**PROBLEM**.
Repeat only the lines below from the one that contains "The height and" through the final line, exactly. Omit pictures.

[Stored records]
______________________________

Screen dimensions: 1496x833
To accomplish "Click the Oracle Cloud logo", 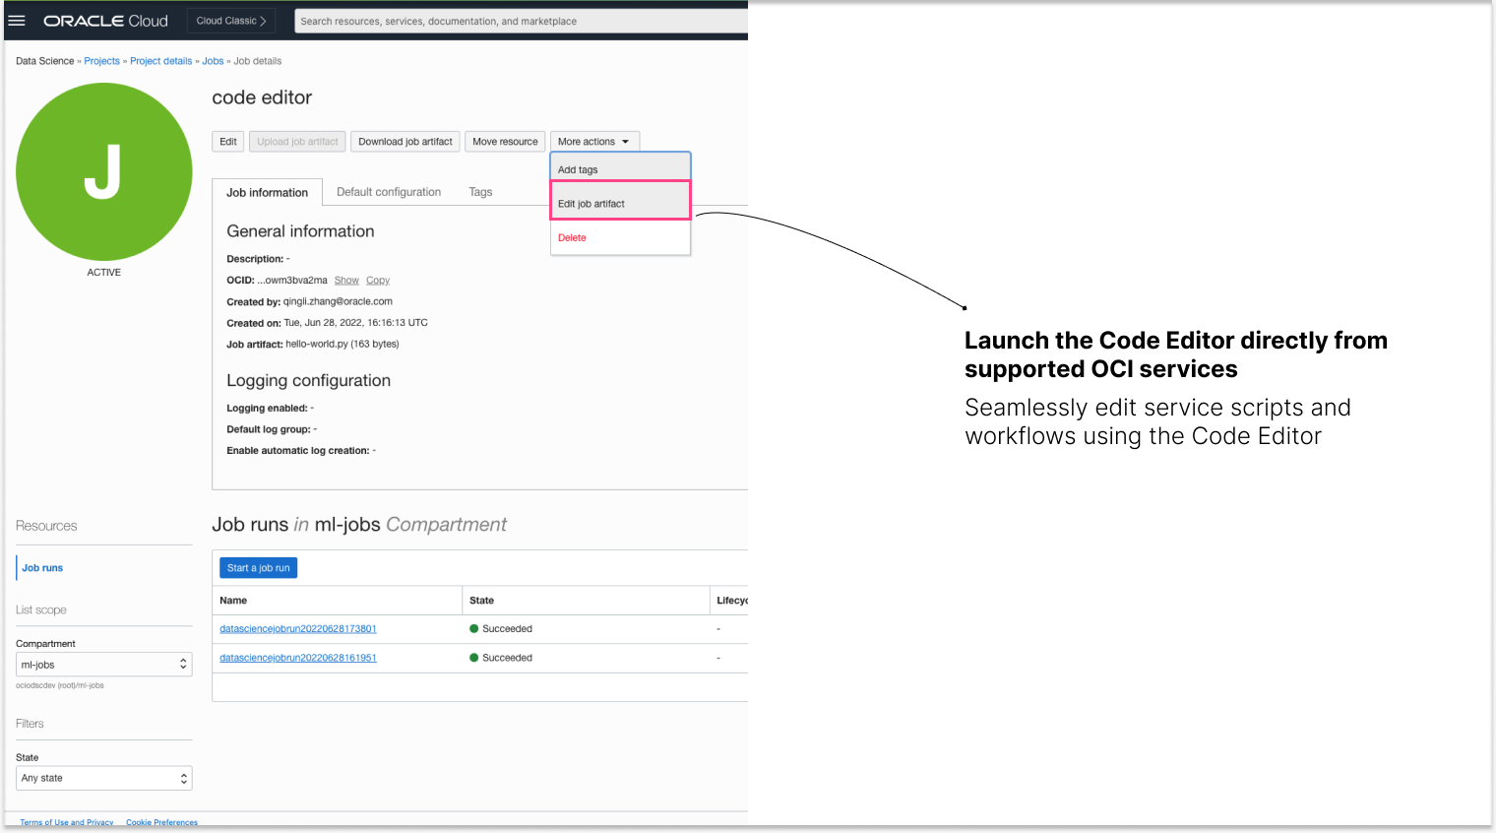I will [105, 20].
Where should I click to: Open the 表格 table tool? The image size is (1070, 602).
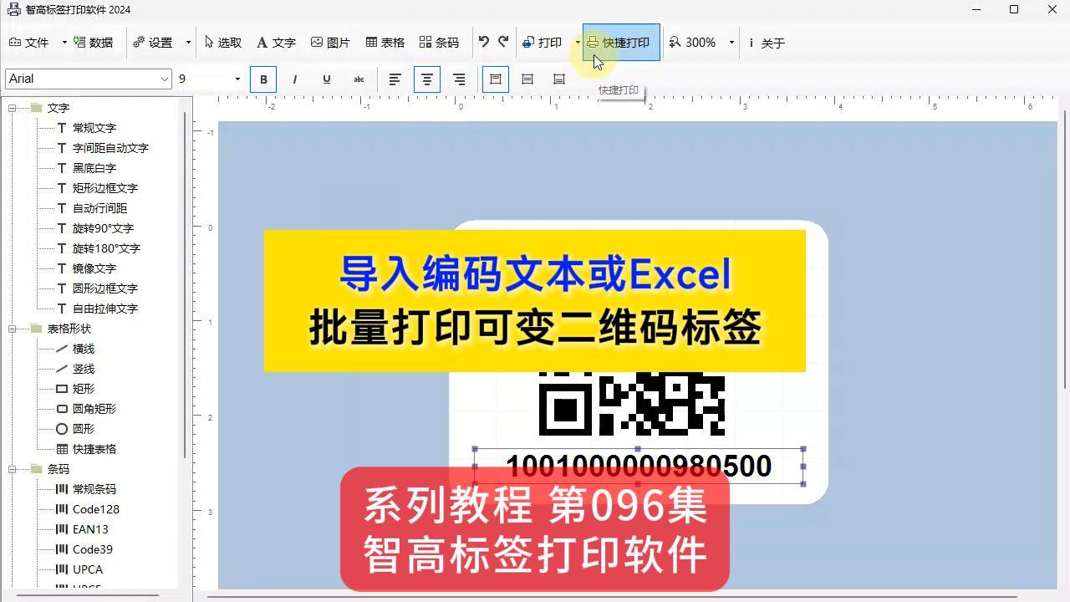pos(385,42)
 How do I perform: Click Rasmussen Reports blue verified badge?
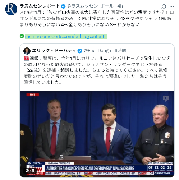[63, 6]
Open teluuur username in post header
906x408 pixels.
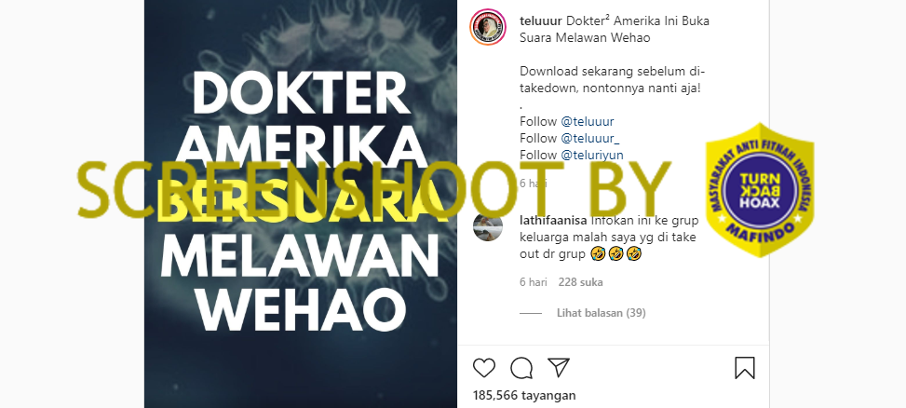pos(541,20)
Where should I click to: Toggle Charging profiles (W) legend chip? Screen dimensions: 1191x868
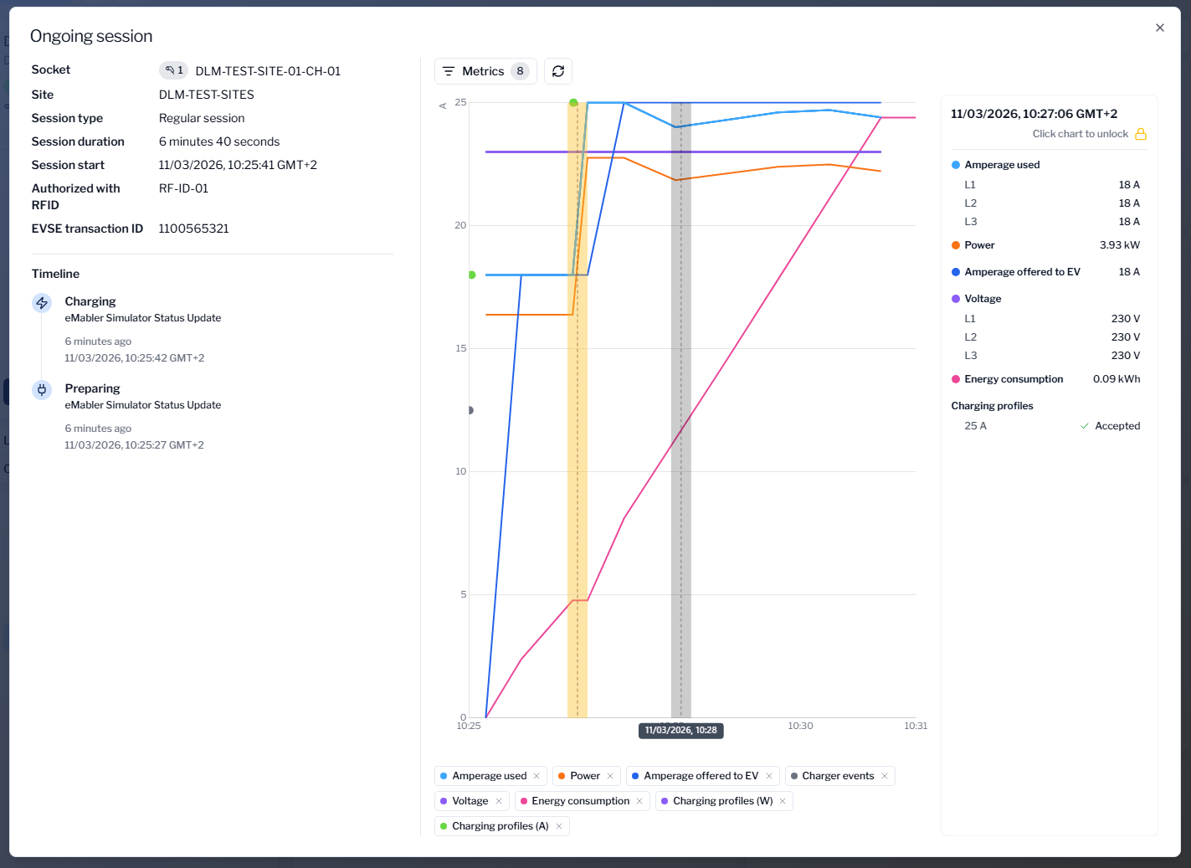[722, 801]
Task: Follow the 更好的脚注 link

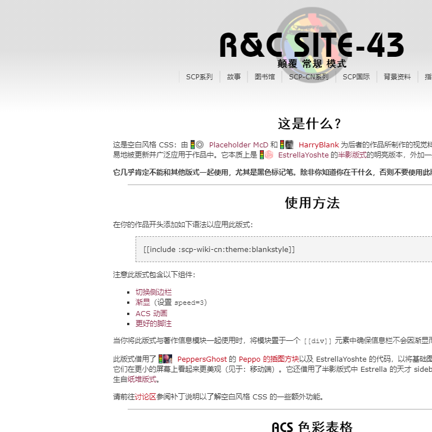Action: (x=154, y=323)
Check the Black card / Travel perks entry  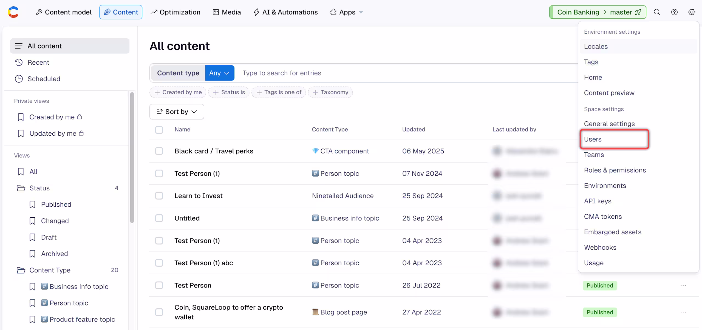pyautogui.click(x=159, y=151)
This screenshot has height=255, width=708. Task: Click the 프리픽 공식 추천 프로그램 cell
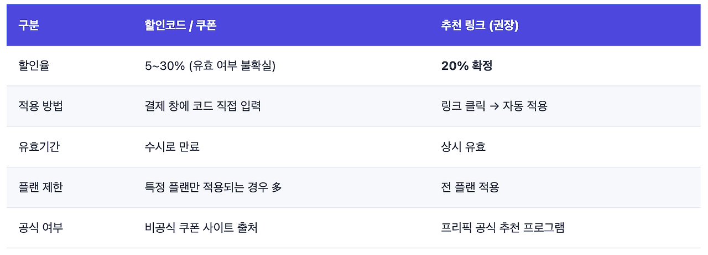502,228
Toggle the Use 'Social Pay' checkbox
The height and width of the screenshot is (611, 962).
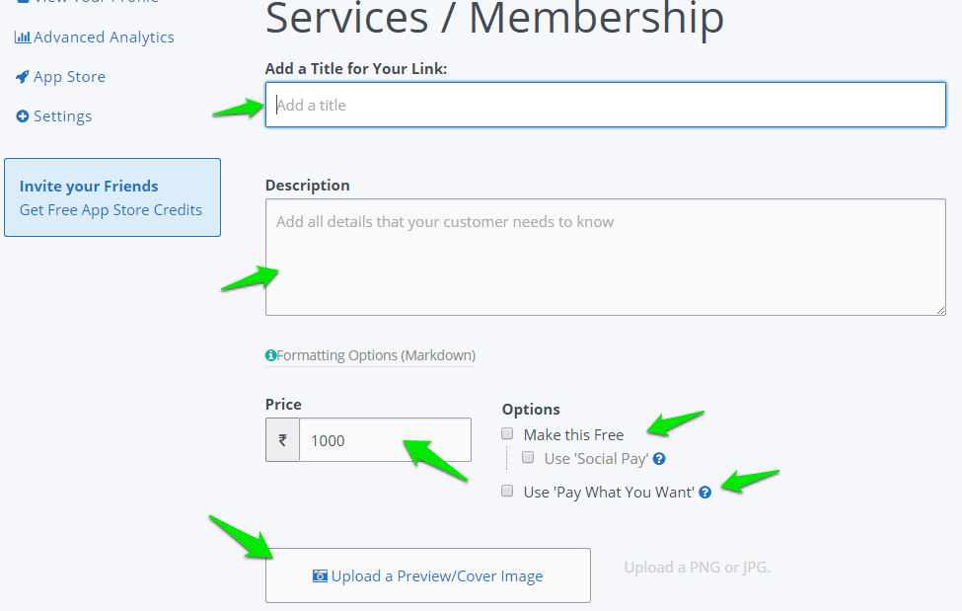click(x=528, y=457)
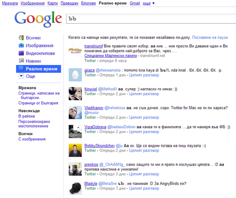Open Специални Мартенски пакети link
The width and height of the screenshot is (236, 198).
coord(111,55)
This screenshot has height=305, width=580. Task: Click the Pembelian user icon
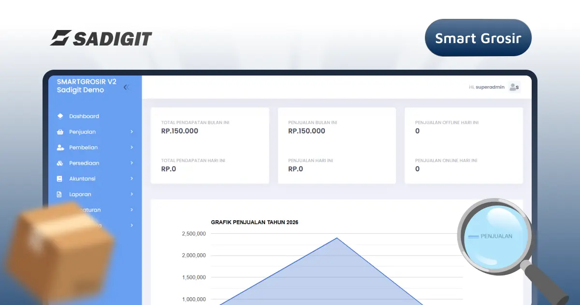[60, 147]
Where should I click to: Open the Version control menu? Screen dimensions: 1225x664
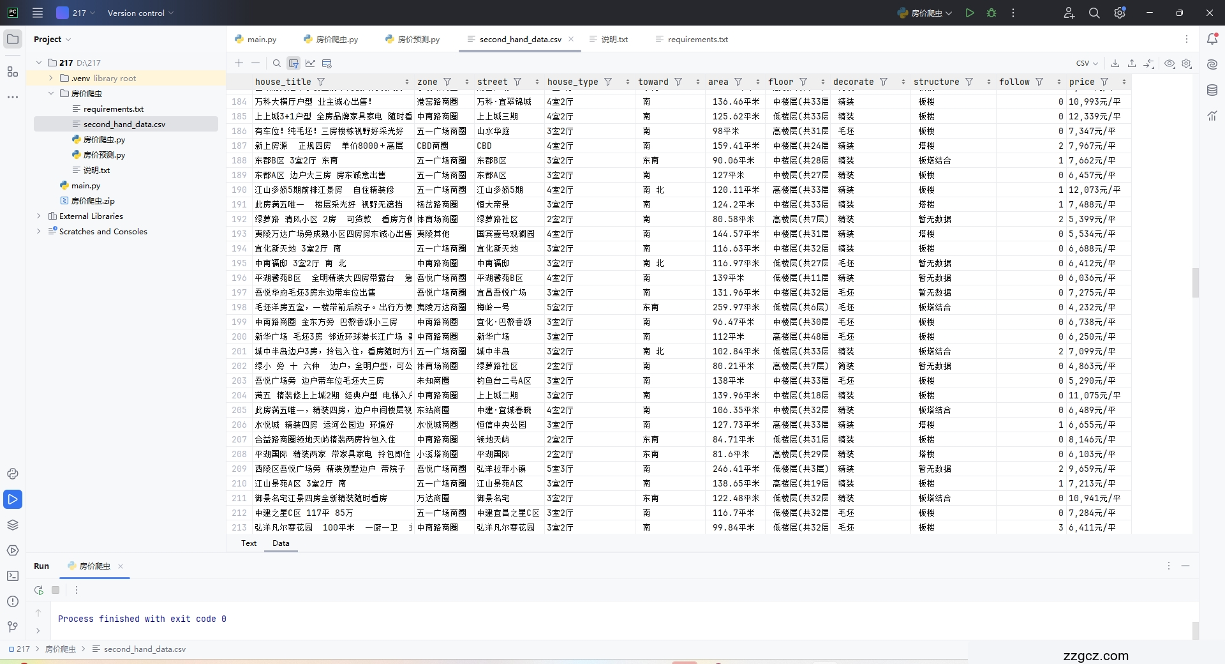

______________________________

**RESULT OF THIS TASK**.
The height and width of the screenshot is (611, 962).
click(x=528, y=457)
Open Специални Мартенски пакети link
The width and height of the screenshot is (236, 198).
coord(111,55)
This screenshot has height=305, width=580. Task: Click the Pembelian user icon
[60, 147]
Where should I click to: Open the Version control menu? Screen dimensions: 1225x664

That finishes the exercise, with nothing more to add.